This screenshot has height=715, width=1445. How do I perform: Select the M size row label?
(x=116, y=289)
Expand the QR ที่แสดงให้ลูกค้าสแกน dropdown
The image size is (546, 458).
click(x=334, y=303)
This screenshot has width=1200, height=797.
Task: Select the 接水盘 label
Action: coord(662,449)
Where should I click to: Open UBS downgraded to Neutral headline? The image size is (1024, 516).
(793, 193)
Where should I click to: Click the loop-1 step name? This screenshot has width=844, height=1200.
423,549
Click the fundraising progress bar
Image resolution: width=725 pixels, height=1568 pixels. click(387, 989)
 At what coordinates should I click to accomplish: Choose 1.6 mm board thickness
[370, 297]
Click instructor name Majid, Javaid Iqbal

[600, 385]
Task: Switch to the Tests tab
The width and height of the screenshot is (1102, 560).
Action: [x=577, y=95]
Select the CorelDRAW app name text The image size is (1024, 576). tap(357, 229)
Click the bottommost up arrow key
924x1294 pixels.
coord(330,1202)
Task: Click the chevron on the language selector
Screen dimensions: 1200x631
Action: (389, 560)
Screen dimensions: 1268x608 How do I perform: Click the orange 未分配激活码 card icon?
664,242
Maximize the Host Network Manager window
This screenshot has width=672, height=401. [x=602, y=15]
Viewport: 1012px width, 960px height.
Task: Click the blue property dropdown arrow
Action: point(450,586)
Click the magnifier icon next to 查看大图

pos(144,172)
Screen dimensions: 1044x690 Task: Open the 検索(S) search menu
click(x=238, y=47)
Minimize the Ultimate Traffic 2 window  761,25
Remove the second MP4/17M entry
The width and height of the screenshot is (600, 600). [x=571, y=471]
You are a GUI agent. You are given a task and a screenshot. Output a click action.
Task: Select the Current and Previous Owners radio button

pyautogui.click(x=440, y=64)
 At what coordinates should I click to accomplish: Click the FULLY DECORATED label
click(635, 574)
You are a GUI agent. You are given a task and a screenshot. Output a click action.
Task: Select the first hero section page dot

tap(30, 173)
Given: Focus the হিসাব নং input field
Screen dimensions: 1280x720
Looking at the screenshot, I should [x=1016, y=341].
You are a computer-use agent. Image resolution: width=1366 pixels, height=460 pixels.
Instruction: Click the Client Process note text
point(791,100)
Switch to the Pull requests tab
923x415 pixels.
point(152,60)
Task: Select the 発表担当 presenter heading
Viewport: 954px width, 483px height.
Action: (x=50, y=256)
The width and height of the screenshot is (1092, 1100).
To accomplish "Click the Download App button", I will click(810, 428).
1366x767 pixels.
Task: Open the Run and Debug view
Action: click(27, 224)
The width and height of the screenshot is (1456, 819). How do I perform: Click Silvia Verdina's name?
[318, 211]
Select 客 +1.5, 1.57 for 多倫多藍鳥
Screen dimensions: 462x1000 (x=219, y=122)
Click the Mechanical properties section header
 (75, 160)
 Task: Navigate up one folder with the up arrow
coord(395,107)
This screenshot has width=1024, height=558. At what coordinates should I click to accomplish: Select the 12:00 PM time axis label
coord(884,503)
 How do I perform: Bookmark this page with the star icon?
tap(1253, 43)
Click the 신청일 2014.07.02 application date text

• Exercise prompt: All of the data above should be reproduced exactly, with nothing left out.

• Answer section:
This screenshot has height=715, width=1445. How do I perform: Select the M size row label?
(x=116, y=289)
Expand the QR ที่แสดงให้ลูกค้าสแกน dropdown
The image size is (546, 458).
click(x=334, y=303)
This screenshot has width=1200, height=797.
Task: Select the 接水盘 label
Action: coord(662,449)
Where should I click to: Open UBS downgraded to Neutral headline? The image size is (1024, 516).
(793, 193)
Where should I click to: Click the loop-1 step name? This screenshot has width=844, height=1200.
423,549
Click the fundraising progress bar
Image resolution: width=725 pixels, height=1568 pixels. click(387, 989)
 At what coordinates should I click to accomplish: Choose 1.6 mm board thickness
[370, 297]
Click instructor name Majid, Javaid Iqbal

[600, 385]
Task: Switch to the Tests tab
The width and height of the screenshot is (1102, 560).
Action: [x=577, y=95]
Select the CorelDRAW app name text The image size is (1024, 576). tap(357, 229)
Click the bottommost up arrow key
924x1294 pixels.
coord(330,1202)
Task: Click the chevron on the language selector
Screen dimensions: 1200x631
Action: (389, 560)
Screen dimensions: 1268x608 How do I perform: Click the orange 未分配激活码 card icon?
664,242
Maximize the Host Network Manager window
This screenshot has width=672, height=401. [x=602, y=15]
Viewport: 1012px width, 960px height.
Task: Click the blue property dropdown arrow
Action: point(450,586)
Click the magnifier icon next to 查看大图

pos(144,172)
Screen dimensions: 1044x690 Task: Open the 検索(S) search menu
click(x=238, y=47)
Minimize the Ultimate Traffic 2 window  761,25
Remove the second MP4/17M entry
The width and height of the screenshot is (600, 600). [x=571, y=471]
You are a GUI agent. You are given a task and a screenshot. Output a click action.
Task: Select the Current and Previous Owners radio button

pyautogui.click(x=440, y=64)
 At what coordinates should I click to accomplish: Click the FULLY DECORATED label
click(635, 574)
You are a GUI agent. You are given a task and a screenshot. Output a click action.
Task: Select the first hero section page dot

tap(30, 173)
Given: Focus the হিসাব নং input field
Screen dimensions: 1280x720
Looking at the screenshot, I should [x=1016, y=341].
You are a computer-use agent. Image resolution: width=1366 pixels, height=460 pixels.
Instruction: Click the Client Process note text
point(791,100)
Switch to the Pull requests tab
923x415 pixels.
point(152,60)
Task: Select the 発表担当 presenter heading
Viewport: 954px width, 483px height.
Action: (x=50, y=256)
The width and height of the screenshot is (1092, 1100).
To accomplish "Click the Download App button", I will click(810, 428).
1366x767 pixels.
Task: Open the Run and Debug view
Action: click(27, 224)
The width and height of the screenshot is (1456, 819). How do I perform: Click Silvia Verdina's name?
[318, 211]
Select 客 +1.5, 1.57 for 多倫多藍鳥
Screen dimensions: 462x1000 (x=219, y=122)
Click the Mechanical properties section header
 (75, 160)
 Task: Navigate up one folder with the up arrow
coord(395,107)
This screenshot has width=1024, height=558. At what coordinates should I click to accomplish: Select the 12:00 PM time axis label
coord(884,503)
 How do I perform: Bookmark this page with the star icon?
tap(1253, 43)
Click the 신청일 2014.07.02 application date text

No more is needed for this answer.